サイバーセキュリティ基本法において2024年3月、港湾分野は重要インフラ分野に位置づけられ、「港湾分野における情報セキュリティ確保に係る安全ガイドライン」の第1版が同年4月に公表されました。「重要インフラのサイバーセキュリティに係る行動計画」では「安全基準等」を整備し浸透を図ることとされています。今般改定されたガイドラインはこの「安全基準等」に該当し、関係法令に準じて国が定める「推奨基準」および「ガイドライン」に対応するものです。
国土交通省では2023年7月の名古屋港におけるサイバー攻撃事案を踏まえ被害発生後すぐに「コンテナターミナルにおける情報セキュリティ対策等検討委員会」を設置、事案の検証を行うとともに、コンテナターミナルを運営するに必要な情報セキュリティ対策、サイバーセキュリティ政策および経済安全保障政策における港湾の位置づけなどを整理・検討し、2024年1月には取りまとめを発表しました。

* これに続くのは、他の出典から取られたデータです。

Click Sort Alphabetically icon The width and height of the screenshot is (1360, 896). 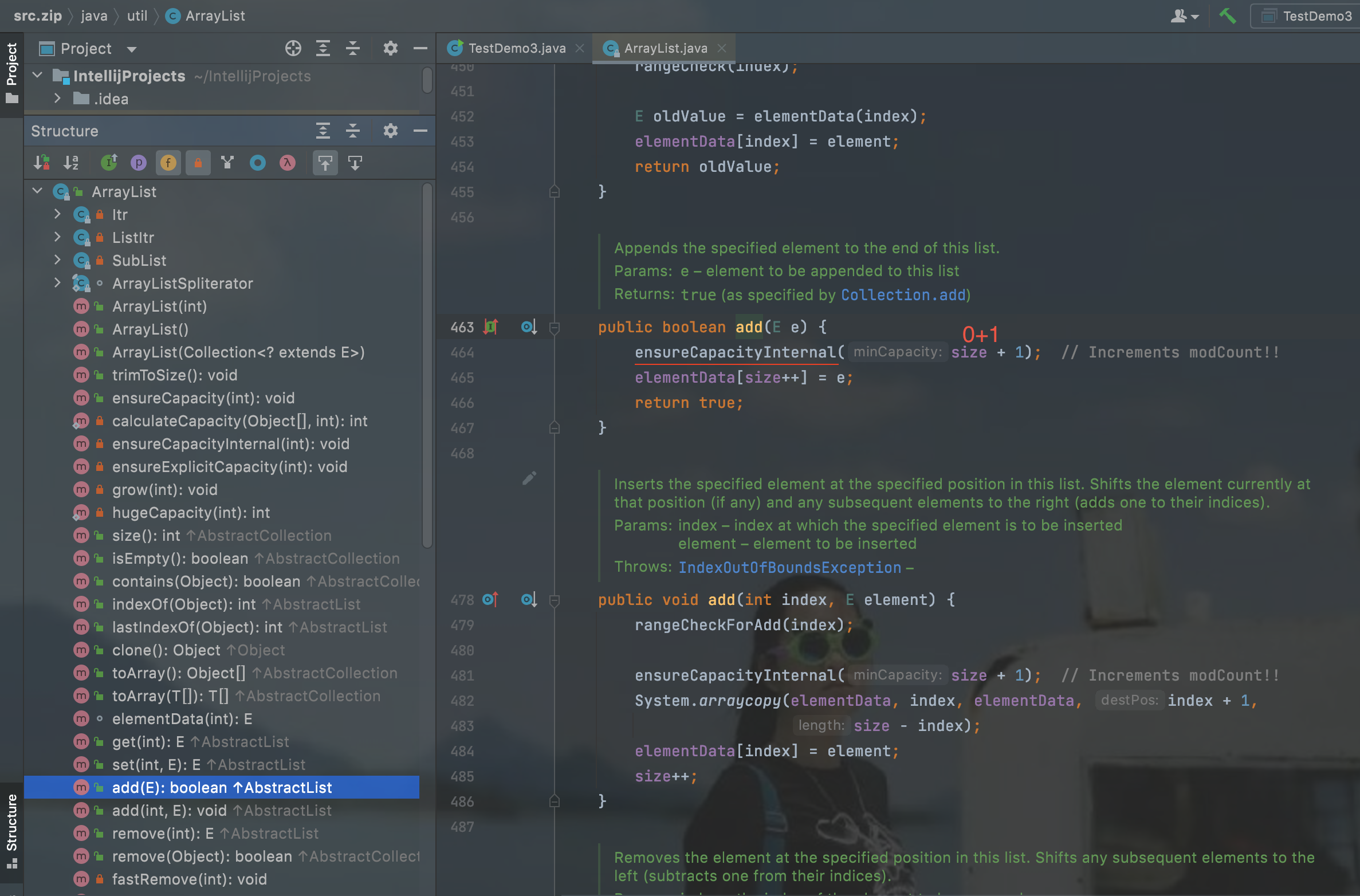[x=71, y=163]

第2版はこの取りまとめで示された対応策と港湾管理者向けの内容、サイバー攻撃を受けた際に港湾管理者や港湾運営会社などに求められる対応内容などが盛り込まれました。また、文書構成についても見直されました。
具体的には、読み手ごとに分冊化し、本編は「導入編」のあとに、「経営者層編」「セキュリティ責任者編」「システム構築・運用者編」「港湾管理者等編」に分ける構成となりました。読み手ごとに分かれた文書は、港湾BCPなどと同じく、フェーズ(事前準備・平時対策・インシデント発生時および事後対応)に沿って対策項目が記載されています。
記述のスタイルも変更されました。事業者に求める対策事項を「事業者に求めること」として枠で囲み、その対策の必要性や考え方を「解説」として記しました。また対策は具体例を示すこととし、例えば港湾管理者編では名古屋港や東京港などの取り組み事例が記されています。
さらに、対策を実施するためのツールとして付属資料が用意されました。①背景説明資料②チェックリスト③Q&A集④用語集⑤参考文献⑥事案事例集の6点となる予定で、既に①、④、⑤、⑥が公開されています(4月7日現在)。